Is there a difference in type of training solutions preferred between the generations?

In our internet, distant learning world one would believe that there is a shift from formal training courses to quick learning events; our data does not support this generalization.

If with my coach or mentor we develop a training solution I would prefer this to be quick learning events versus a training course that occurs over a number of days.

Seniors Boomers Xers GenY
2.09 3.07 3.45 3.09

A 3 was an uncertain choice, which could be interpreted as it depends."  Even with this qualification we expected more agreement especially from the GenY generation, which have been called the Digital Generation."  An alternative interpretation is that training remains a personal event where face-to-face interaction with others is valued.  Your choice, but the data does not give a resounding vote for distant or internet based learning as a preference.

Is there a difference in type of coaching or mentoring information discussed between the generations?

We are lead to believe that the Now Generation has less identification with their organization - a more me generation so appealing to loyalty and institutional goals and values are irrelevant;  our data does not support this generalization.

During our coaching or mentoring discussion I need to know whats fair and makes sense: e.g., why should I do something, why does it matter and why should I care, etc.

Seniors Boomers Xers GenY
3.80 3.67 4.03 3.33

During our coaching or mentoring discussion I need to know whats relevant: e.g., whats meaningful and critical, the reason behind the direction or policy, the big picture, etc.

Seniors Boomers Xers GenY
4.60 4.29 4.37 4.0

During our coaching or mentoring discussion I need to know that the objectives and goals are clear and appropriate.

Seniors Boomers Xers GenY
4.60 4.38 4.45 4.09

During our coaching or mentoring discussion I need to see how the feedback I receive from my manager, mentor, peers, or customers is tied to direct benefits for me.

Seniors Boomers Xers GenY
3.70 3.69 3.58 3.55

Big picture: there are only slight differences between what the generations want during a coaching or mentoring discussion, in one voice they are saying:

  • Why, whats fair and makes sense
  • Whats relevant, the big picture
  • Clear objectives and goals
  • Whats in it for me

How the context these are related to may be different, but the need is the same, knowing the uniqueness of each individual will help the coach or mentor best determine how to operationalize these wants during their discussions.  The important conclusion here is that there appears to be little differences between the generations; organizational goals, loyalty and values are important to all.


The responses clearly call into question the current stereotypes of generational differences being propagated by the popular press. For the questions asked here there is more agreement than disagreement in their view towards work, careers, coaching and mentoring discussions. This represents a first step at defining what each generations preferences are but does not shed light on how these are different in actual practice.  E.g., Verbalizing that I desire a lot of feedback, reinforcement, support and attention does not describe how each generation interprets what this specifically means.

As any good coach or mentor will say, it depends on the individual.  For us, the bottom line is that stereotypes about millions of people in a given generation are misleading.

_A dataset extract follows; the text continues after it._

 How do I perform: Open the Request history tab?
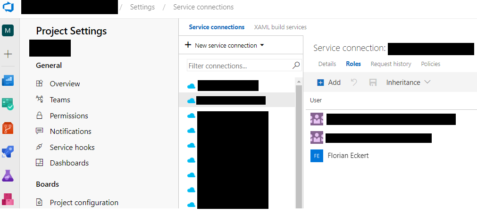391,64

What counts is do you, as a coach or mentor, make the personal contact and discussion time to fully understand the uniqueness of the other person regardless of their generation?

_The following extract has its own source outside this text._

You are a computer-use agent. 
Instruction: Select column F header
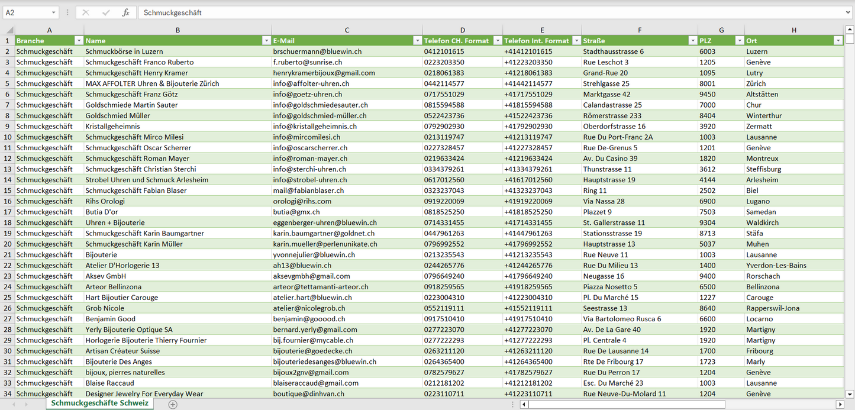point(639,30)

Three responses reinforce this anti-stereotyping of the generations:

Additional comments or thoughts that would help us better understand what is unique about coaching and mentoring your age group.

People are unique not numbers or ages (Senior)

There is a universal need to be understood and heard (Xer) 

I need to truly connect with the coach or mentor on a personal level (GenY)

[1] Lynne C. Lancaster, When Generations Collide: How to Solve the Generational Puzzle at Work.  Management Forum Series, March 17, 2004, Synopsis by Rod Cox.